平成26(2014)年の大相撲夏場所は、久々に満員御礼の日が続いた。遠藤や勢ら新力士の活躍で盛り上がり、また終盤には髷を掴む「禁じ手」が関心を呼んだ。
禁じ手がほんのわずかだからこそ、小兵があの手この手を使って大横綱を倒す妙味も生まれ、観客は拳を握りしめ、力士の奮闘に喝采し留飲を下げる。
「危険を顧みず、身をもって責務の完遂に務め(る)」と宣誓している自衛隊(員)は、大規模災害で活躍し信頼を得てきた。しかし、PKO(平和維持活動)や本来任務の遂行に当たっては「禁じ手」ばかりで、中国の尖閣諸島領海侵犯や邦人救出などで十分な対処ができない。これでは国民の負託に応えることができない危惧がある。
現実に向き合わない日本
危惧を強く感じてきたのが安倍晋三首相で、第1次内閣のとき「安全保障の法的基盤の再構築に関する懇談会」を立ち上げた。しかしその後たな晒しにされ、ようやく5月15日に答申を受け取った。
この日を機に集団的自衛権の行使容認に絡む国会論戦が一段と熱気を帯びてきたが、無用な煽動や反対のための反対など、真摯に問題に向き合おうとしない議論も多い。
容認反対の政党、マスコミなどは、「戦争する為の憲法解釈見直し」であり、「戦争に駆り出され、死者が出る」「他国のために自衛隊の武力が使われる」などと主張している。
また憲法改正が非常に困難であることを承知で、行使容認のためには憲法改正が筋であると主張する。すなわち、戦争巻き込まれ論や死亡者続出論を振りかざして国民を誤導し、憲法改正を主張して行使容認を阻止しようとしているわけである。
前社民党党首の福島瑞穂氏はかつて、「9条で『世界を侵略しない』と表明している国を攻撃する国があるとは思わない」(「産経新聞」平成24年18月31日付)と述べ、村山富一元首相は5月25日の明治大学における講演で、「戦争をしないと宣言して丸裸になっている日本を、どこが攻めてくるか。そんなことはあり得ない。自信を持っていい」と語っているが、論外である。
社民党はロマンティストかもしれないが、国際社会の現実を直視していない。韓国に行って国辱的発言をするのではなく、尖閣諸島周辺や南シナ海で起きている事象を自分の目で確かめるのが先決ではないだろうか。
日本が採るべき姿勢は、安倍首相が言うように「現実に起こり得る事態への備え」であり、その為の法整備等を粛々と進めることである。
「抑止力」の向上は喫緊の課題
日本の対処能力の向上には2つの視点から考える必要がある。
1つは抑止力を高めて偶発事案を低減させること。
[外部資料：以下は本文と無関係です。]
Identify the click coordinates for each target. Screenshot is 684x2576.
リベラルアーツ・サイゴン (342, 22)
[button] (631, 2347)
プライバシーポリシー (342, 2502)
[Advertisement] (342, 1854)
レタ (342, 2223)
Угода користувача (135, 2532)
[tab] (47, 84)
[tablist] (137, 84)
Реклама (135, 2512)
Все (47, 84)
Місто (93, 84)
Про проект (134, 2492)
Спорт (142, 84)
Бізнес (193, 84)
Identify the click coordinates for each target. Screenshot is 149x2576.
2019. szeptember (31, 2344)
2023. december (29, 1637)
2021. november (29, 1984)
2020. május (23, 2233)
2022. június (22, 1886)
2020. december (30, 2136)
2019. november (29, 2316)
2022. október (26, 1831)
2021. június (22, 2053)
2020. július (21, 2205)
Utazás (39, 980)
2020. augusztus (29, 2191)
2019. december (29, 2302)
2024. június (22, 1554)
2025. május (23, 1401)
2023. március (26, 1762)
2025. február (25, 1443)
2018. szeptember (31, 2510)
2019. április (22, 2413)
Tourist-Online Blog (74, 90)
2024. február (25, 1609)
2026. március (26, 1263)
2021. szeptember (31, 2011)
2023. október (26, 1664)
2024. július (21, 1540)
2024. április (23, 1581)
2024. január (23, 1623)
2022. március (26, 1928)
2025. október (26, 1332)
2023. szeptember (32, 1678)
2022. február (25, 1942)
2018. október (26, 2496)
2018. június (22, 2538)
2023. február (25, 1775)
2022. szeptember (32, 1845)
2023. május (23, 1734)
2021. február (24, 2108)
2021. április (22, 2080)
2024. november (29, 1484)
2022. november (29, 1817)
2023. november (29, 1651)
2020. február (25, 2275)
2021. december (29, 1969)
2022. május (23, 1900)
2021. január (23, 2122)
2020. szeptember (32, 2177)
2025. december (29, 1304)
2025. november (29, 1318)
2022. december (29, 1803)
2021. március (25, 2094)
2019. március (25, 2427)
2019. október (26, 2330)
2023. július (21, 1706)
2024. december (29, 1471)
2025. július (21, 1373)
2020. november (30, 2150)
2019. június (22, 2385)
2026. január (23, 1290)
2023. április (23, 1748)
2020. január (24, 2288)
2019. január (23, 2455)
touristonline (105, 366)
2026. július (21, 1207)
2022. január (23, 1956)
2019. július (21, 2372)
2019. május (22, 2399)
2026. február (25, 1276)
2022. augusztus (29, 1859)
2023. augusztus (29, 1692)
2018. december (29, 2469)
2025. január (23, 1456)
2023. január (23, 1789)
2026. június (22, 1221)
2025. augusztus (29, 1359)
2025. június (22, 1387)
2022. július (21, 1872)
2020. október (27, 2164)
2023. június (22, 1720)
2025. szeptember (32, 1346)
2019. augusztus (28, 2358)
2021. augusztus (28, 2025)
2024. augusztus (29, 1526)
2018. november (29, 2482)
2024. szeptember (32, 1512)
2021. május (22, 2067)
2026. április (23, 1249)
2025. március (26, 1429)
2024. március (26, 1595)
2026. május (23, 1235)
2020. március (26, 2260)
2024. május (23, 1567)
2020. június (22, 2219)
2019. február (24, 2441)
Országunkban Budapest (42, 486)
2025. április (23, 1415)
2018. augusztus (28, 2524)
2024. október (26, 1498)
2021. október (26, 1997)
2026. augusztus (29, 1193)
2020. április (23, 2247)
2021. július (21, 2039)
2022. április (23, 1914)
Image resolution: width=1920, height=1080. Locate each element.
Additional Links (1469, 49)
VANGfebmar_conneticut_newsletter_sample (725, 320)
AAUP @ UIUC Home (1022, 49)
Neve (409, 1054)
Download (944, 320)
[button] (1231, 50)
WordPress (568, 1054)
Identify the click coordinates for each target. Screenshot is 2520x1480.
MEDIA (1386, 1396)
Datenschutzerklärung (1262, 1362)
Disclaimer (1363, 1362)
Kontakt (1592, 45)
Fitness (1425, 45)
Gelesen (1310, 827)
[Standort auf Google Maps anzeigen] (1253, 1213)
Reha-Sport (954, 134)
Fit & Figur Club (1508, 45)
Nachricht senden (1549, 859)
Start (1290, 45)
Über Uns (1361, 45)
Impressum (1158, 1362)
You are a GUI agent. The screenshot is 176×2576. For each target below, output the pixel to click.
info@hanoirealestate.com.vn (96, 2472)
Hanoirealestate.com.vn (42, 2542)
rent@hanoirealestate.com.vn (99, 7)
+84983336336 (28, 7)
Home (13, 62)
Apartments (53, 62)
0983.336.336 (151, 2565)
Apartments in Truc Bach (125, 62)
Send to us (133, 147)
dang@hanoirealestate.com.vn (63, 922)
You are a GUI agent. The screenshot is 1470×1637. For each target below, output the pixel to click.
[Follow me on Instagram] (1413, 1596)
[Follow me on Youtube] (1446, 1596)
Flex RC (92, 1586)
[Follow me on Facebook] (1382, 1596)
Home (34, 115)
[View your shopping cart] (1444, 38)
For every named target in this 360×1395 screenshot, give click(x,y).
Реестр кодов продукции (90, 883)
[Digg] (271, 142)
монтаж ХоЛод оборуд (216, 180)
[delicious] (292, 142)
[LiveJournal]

中国軍が自衛艦に射撃用レーダーを照射したり、自衛隊機や艦船に異常接近する事案が頻出している。国際法や慣習を無視した違法行為であるが、自衛隊は有効な対応策を採ることができない。
こうした違法行為に対して自衛隊が対応できるようになっておれば、抑止力が機能して逆に違法かつ危険な行為が防止されることになる。